* ASSIGNED TASK *
Within the material that follows, how many lines include the string "screenshot"? Answer with the number and nothing more.

* DATA EXTRACTS *
*-*-*

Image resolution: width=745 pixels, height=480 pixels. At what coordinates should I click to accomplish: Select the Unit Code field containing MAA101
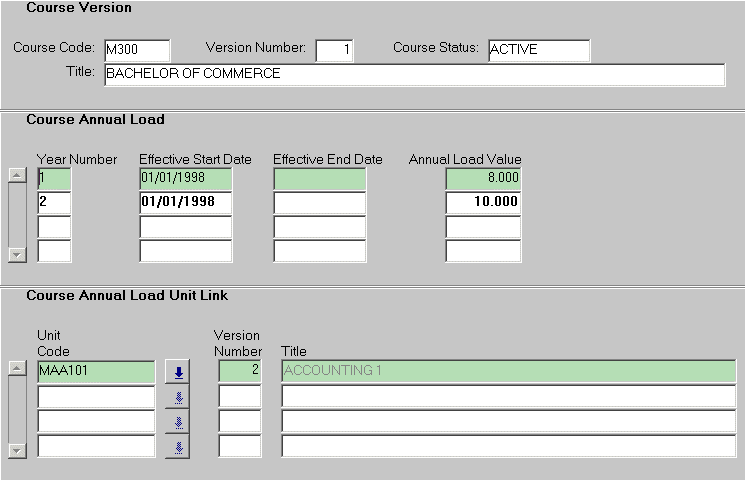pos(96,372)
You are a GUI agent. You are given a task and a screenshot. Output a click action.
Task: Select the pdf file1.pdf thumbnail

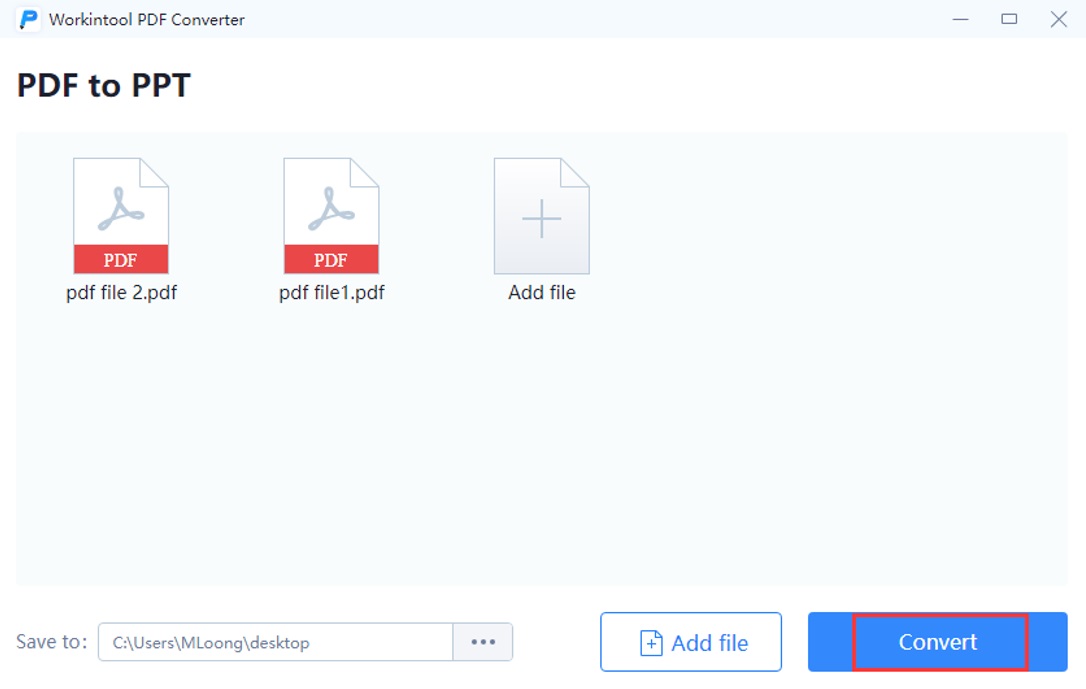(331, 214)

*-*-*

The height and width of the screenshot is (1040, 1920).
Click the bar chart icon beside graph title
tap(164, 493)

*-*-*

* WRITTEN SOLUTION *
2